Vetting so-called refugees is “complicated”, the minister explained, adding that migrants “have not even been willing to remain in place [in Greek and Italian camps, while security checks take place”.
“We check thoroughly and in detail during the process, which takes between several weeks and more than two months.
“But these people [that the Czech Republic have been told to take in as refugees] were not prepared to remain in place while being vetted. Because of that, we haven’t given them security clearance.”
Confirming that the country “has no further plans to adopt more migrants”, Mr Chovanec raised the issue of repeated threats from Brussels to punish states which are refusing to go along with the EU’s agenda to push migrants from the third world on unwilling countries.
“The Czech Republic does not plan to adopt more migrants”, he said, acknowledging that this stance is likely to result in Brussels imposing sanctions against the country, “perhaps in the range of several million Euros”.

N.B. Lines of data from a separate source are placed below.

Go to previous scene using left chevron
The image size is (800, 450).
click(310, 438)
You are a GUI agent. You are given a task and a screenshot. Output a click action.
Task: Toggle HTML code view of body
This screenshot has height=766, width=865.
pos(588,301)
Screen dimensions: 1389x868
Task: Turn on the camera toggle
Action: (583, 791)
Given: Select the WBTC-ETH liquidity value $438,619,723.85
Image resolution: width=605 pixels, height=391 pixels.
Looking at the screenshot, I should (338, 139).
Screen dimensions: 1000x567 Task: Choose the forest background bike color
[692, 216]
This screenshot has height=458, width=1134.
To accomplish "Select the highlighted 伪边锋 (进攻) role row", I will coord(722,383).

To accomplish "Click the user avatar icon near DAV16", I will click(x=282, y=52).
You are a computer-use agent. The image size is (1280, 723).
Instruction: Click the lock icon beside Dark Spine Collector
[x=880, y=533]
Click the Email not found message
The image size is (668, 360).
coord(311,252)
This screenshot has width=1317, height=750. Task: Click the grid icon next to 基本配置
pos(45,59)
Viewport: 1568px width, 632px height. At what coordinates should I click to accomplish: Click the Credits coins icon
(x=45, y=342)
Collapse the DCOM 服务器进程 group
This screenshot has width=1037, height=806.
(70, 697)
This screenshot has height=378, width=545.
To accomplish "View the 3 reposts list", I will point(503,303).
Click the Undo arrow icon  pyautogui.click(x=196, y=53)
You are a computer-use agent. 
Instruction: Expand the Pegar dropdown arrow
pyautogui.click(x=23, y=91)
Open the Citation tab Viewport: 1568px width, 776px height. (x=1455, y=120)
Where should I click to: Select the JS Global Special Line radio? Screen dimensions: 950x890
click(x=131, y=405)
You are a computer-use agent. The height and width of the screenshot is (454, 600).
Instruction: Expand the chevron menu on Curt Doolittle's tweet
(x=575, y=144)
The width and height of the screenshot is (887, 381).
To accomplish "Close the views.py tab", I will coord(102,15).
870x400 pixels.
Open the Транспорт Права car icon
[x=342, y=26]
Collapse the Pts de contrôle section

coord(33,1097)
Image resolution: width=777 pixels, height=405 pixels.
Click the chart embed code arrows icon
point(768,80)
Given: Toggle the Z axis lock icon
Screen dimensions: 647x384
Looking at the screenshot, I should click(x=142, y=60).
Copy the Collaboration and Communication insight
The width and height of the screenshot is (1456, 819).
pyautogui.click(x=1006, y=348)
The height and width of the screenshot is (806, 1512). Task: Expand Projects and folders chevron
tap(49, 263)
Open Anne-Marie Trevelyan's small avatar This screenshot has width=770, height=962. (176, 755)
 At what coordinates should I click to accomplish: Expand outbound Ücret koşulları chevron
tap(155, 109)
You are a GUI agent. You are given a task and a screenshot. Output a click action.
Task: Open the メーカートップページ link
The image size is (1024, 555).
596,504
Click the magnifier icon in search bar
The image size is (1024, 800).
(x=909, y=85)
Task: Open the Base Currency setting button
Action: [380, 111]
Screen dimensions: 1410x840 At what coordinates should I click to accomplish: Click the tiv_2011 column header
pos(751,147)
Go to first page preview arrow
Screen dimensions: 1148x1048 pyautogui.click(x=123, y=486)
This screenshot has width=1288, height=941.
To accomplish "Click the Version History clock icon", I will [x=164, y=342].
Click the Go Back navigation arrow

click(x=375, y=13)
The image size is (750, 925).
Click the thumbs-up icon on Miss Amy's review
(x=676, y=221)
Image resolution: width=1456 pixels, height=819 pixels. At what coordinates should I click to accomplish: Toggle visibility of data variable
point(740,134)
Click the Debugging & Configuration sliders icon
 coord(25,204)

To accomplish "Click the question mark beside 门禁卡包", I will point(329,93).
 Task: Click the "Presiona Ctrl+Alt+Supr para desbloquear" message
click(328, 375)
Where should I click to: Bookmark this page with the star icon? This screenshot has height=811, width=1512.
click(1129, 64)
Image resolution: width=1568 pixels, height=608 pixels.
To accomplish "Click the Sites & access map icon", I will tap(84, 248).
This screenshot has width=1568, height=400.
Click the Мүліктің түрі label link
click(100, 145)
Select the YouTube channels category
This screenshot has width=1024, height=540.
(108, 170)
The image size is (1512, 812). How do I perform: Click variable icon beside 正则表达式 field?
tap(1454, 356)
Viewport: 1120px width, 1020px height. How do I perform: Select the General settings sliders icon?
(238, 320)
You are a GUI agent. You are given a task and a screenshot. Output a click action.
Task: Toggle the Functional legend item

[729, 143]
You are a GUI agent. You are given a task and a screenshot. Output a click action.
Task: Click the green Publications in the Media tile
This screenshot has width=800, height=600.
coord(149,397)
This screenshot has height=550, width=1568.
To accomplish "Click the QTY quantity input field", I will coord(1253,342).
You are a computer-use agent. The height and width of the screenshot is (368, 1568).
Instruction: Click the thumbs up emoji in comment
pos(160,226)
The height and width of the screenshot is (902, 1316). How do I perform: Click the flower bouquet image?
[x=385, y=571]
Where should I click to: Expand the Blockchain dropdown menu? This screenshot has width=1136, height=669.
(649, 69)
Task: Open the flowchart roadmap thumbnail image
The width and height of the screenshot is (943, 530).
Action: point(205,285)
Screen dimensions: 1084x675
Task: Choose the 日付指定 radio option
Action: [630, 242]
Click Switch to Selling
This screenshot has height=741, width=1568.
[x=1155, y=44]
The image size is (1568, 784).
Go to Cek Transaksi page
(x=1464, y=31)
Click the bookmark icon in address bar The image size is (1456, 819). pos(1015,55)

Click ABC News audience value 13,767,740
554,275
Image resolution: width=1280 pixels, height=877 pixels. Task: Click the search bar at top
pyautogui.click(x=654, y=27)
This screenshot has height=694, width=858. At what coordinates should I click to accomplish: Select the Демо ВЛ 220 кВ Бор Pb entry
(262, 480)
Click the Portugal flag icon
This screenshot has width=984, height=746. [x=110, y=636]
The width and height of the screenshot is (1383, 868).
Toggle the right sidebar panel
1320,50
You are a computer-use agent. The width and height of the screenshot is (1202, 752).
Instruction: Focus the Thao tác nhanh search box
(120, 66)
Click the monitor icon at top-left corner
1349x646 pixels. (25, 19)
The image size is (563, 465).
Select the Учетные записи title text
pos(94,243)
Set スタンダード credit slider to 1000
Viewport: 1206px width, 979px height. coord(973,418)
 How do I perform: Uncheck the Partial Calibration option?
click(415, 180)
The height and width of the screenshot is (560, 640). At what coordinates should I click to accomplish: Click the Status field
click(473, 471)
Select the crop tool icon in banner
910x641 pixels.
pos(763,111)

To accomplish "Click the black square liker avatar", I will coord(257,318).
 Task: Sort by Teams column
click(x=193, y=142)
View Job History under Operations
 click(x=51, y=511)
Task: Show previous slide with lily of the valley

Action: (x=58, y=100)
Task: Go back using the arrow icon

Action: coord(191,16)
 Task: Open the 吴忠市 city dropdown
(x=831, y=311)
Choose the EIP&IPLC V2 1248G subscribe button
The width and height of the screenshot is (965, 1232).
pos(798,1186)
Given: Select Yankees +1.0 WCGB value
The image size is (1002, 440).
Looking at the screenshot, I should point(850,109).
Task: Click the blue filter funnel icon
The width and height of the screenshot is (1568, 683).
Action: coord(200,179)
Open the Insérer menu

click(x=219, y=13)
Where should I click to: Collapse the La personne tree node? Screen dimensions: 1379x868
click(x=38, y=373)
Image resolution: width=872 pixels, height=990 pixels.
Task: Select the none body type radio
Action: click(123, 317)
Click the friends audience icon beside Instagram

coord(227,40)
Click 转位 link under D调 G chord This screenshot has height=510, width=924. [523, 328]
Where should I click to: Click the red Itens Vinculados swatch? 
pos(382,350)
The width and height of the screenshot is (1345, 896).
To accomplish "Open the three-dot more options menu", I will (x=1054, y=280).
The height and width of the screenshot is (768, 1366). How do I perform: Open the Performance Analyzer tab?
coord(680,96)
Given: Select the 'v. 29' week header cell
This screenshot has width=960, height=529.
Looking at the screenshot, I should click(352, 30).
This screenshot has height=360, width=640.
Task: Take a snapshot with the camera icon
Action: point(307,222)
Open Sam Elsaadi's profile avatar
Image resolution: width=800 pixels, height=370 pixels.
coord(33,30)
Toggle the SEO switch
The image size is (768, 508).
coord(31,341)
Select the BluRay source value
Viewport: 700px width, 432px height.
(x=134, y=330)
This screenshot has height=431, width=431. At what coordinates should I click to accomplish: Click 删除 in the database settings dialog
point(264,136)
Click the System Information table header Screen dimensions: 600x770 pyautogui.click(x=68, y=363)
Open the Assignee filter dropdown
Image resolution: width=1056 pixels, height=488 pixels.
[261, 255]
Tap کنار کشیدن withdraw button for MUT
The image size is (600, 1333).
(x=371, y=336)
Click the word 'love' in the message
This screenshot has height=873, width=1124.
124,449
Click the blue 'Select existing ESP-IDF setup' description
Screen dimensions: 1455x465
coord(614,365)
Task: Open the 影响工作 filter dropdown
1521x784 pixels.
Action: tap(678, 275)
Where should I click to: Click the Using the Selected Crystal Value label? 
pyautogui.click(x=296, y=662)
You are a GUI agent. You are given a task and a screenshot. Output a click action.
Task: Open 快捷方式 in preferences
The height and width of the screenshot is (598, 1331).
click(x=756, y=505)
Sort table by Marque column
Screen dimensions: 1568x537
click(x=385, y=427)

“It is then up to the government to assess if it’s worth paying the penalty or not. In my opinion – yes. You cannot let people here without running all the checks.”
The Czech minister’s position is likely to come as a blow to Brussels, as last week the EU told Hungary and Poland they face legal action if their populist governments continue to resist orders to take in migrants from the third world.
Warsaw and Budapest have strongly opposed the scheme, which seeks to move 160,000 people from Italy and Greece into other EU nations. Fewer than 20,000 people have been resettled so far even though the programme is due to end in September this year.
“If Member States do not increase their relocations soon, the Commission will not hesitate to make use of its powers … for those which have not complied,” the bloc’s executive arm said in a statement.
Italy, along with Germany, Sweden, Austria, and France have been vocal in demanding the EU cut subsidies to Hungary and Poland for their refusal to welcome migrants.
But Reuters reported that, worried about rising Euroskepticism, officials in Brussels are split on whether to open legal proceedings against Hungary and Poland.